[Pixel coordinate grounding data]
☆ ☆ ☆ ☆ ☆ ☆ ☆
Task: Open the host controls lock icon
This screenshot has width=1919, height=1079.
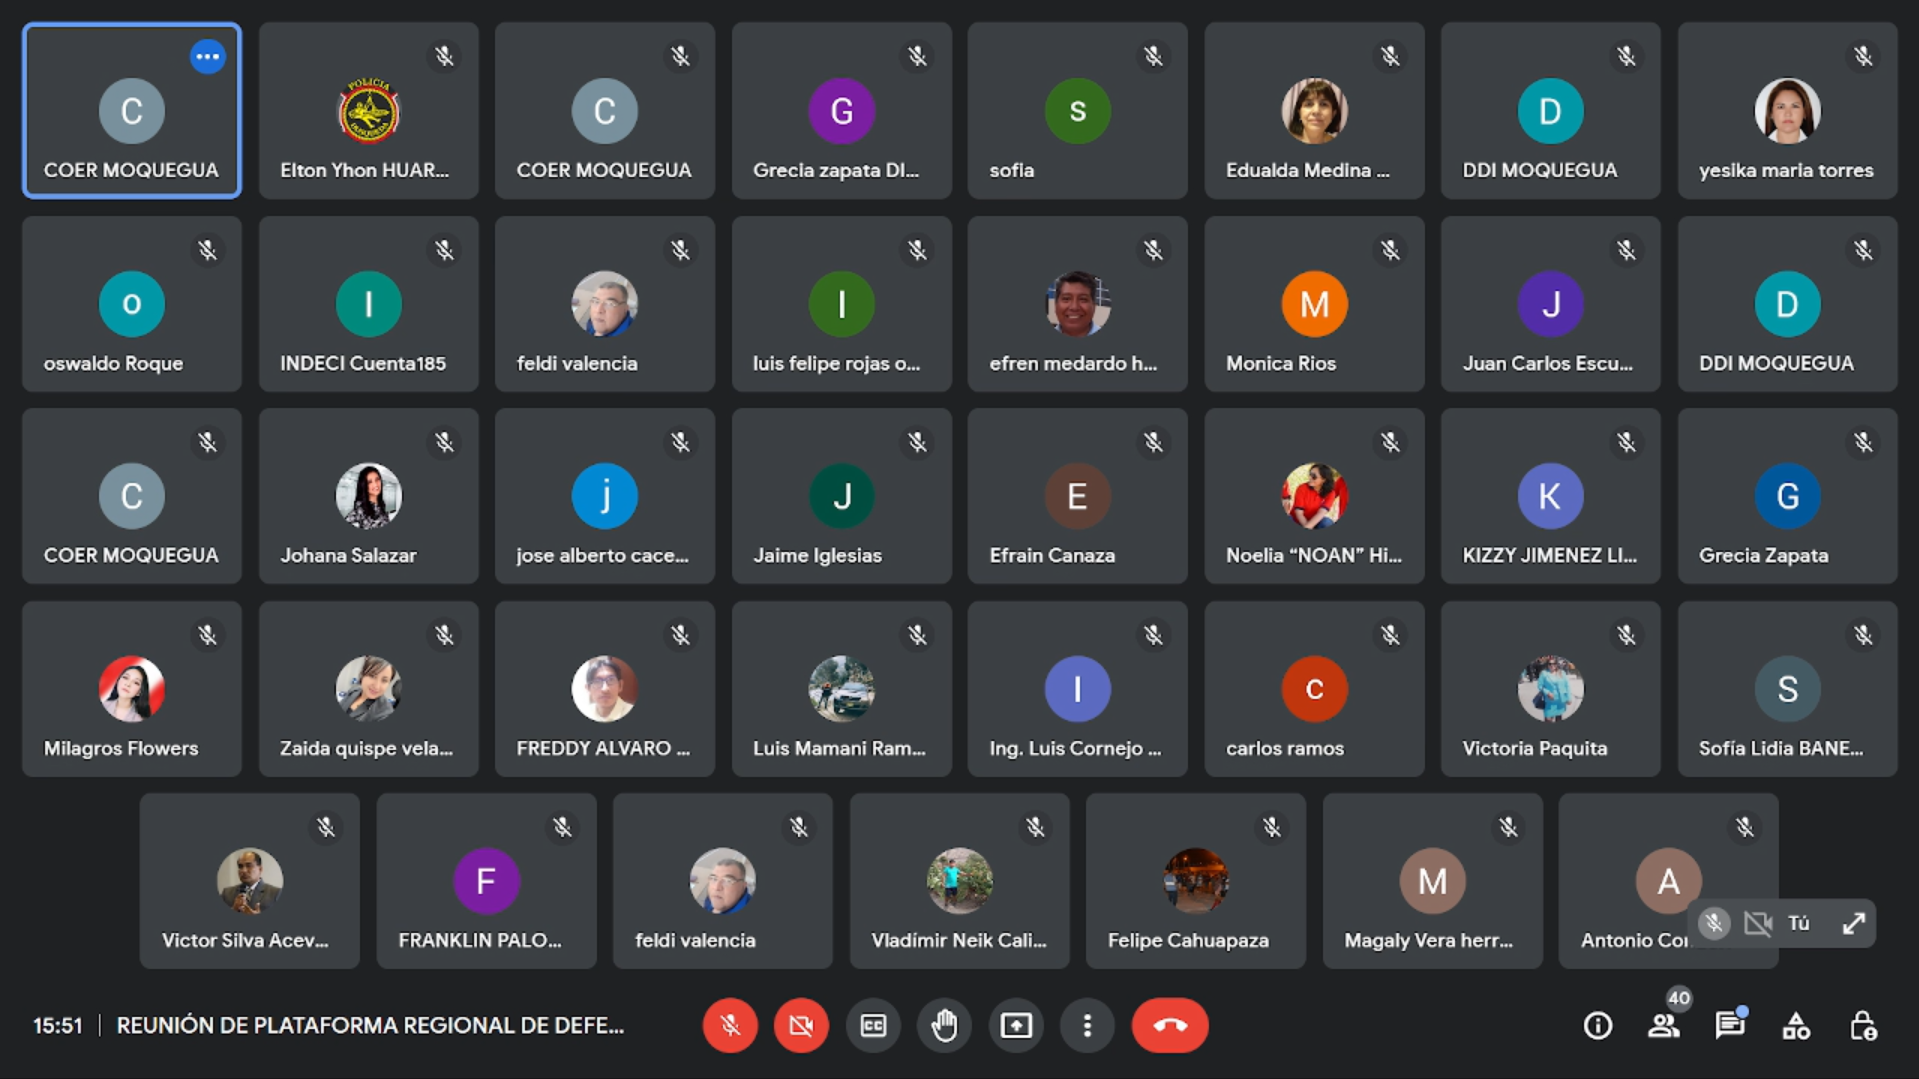Action: 1862,1025
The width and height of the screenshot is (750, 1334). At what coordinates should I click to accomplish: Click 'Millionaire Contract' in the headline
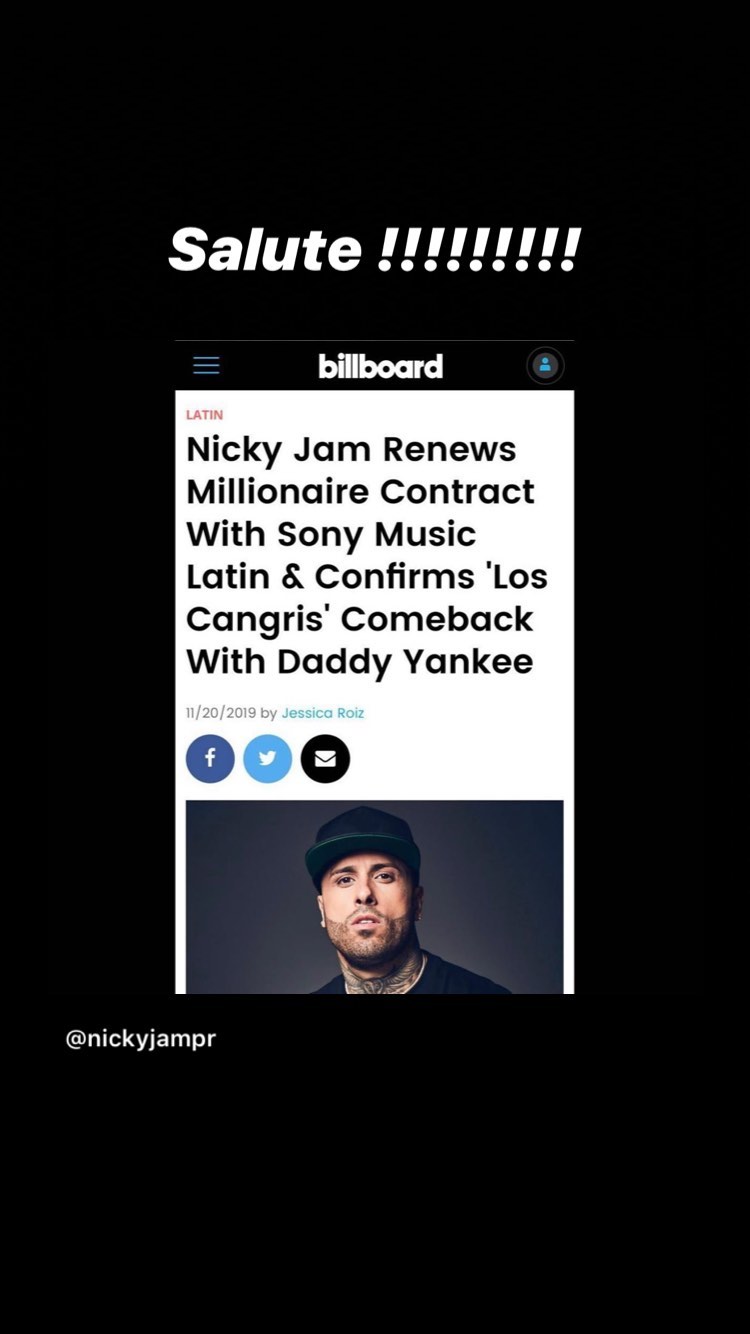tap(360, 491)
☆ ☆ ☆ ☆ ☆ ☆ ☆
▶ WHAT YOU NEED TO DO
Leave out every picture and copy verbatim the lines running from the line containing "The width and" through the final line of the data.

▶ SOLUTION TO THIS PROBLEM
The width and height of the screenshot is (750, 1334). At what coordinates should I click to accomplish: Click 'Millionaire Contract' in the headline
tap(360, 491)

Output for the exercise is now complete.